Task prompt >> Filter the entries below, keeping every line that has the word "computer".

Stored entries:
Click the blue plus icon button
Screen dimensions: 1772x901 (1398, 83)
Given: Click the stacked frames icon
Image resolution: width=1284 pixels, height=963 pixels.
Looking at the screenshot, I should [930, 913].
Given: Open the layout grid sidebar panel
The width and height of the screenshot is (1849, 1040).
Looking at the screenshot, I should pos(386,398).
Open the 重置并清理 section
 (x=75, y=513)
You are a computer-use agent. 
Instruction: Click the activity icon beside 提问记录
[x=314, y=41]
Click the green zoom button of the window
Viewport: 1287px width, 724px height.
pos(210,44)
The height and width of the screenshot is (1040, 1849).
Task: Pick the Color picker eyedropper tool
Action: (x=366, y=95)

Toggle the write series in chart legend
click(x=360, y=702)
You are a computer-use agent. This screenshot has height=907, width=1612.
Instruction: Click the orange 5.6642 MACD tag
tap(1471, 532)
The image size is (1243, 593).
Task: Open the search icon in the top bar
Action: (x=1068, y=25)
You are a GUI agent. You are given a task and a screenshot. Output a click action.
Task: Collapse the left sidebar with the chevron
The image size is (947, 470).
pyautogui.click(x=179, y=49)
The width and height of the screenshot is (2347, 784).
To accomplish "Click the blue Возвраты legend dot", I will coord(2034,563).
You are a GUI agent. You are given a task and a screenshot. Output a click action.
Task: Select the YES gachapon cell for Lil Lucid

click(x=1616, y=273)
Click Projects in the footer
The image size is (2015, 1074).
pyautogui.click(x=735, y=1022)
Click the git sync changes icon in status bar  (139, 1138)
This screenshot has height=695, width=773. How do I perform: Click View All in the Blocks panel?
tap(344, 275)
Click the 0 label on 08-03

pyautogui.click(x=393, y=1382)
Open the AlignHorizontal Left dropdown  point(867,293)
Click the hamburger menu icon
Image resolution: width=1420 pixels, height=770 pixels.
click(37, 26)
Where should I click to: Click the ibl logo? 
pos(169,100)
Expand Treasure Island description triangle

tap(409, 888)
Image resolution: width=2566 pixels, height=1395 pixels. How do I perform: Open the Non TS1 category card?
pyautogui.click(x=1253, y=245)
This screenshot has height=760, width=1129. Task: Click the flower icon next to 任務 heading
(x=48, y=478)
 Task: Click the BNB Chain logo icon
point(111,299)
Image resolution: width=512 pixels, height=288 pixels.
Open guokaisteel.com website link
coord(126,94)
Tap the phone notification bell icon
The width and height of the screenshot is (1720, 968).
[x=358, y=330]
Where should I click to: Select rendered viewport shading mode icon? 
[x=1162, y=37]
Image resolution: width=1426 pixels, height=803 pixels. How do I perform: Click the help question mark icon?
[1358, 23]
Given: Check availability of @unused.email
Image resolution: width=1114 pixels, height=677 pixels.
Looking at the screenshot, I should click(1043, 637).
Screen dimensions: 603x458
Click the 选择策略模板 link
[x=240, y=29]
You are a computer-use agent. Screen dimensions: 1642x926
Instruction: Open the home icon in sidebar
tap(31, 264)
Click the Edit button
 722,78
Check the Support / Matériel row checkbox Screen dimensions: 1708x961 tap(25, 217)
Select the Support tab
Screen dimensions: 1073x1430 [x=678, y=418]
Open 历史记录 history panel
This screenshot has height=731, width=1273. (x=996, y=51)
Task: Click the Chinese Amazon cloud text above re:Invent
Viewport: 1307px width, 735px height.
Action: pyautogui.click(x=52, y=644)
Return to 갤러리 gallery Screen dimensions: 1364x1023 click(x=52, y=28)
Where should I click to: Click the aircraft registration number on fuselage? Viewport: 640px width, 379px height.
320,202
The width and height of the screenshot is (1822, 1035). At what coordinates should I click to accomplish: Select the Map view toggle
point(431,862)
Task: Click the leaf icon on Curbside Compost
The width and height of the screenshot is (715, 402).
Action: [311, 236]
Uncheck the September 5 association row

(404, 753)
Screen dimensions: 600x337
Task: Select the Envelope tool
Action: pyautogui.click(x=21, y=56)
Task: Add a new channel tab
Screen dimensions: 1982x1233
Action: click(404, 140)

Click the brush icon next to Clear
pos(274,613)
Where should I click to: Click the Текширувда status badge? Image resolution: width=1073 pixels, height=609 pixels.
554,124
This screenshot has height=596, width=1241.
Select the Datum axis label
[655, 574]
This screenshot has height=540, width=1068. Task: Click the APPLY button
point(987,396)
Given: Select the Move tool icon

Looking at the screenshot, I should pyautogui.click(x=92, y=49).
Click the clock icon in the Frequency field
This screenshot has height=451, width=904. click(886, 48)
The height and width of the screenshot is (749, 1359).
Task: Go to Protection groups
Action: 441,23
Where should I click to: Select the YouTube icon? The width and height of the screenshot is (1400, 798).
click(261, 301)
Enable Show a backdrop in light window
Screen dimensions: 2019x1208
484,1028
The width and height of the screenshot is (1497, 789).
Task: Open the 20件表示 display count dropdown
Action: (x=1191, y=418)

Written response >>
You are a computer-use agent. 
You are a computer-use agent. This screenshot has height=907, width=1612.
You are a computer-use agent. Screen dimensions: 1642x926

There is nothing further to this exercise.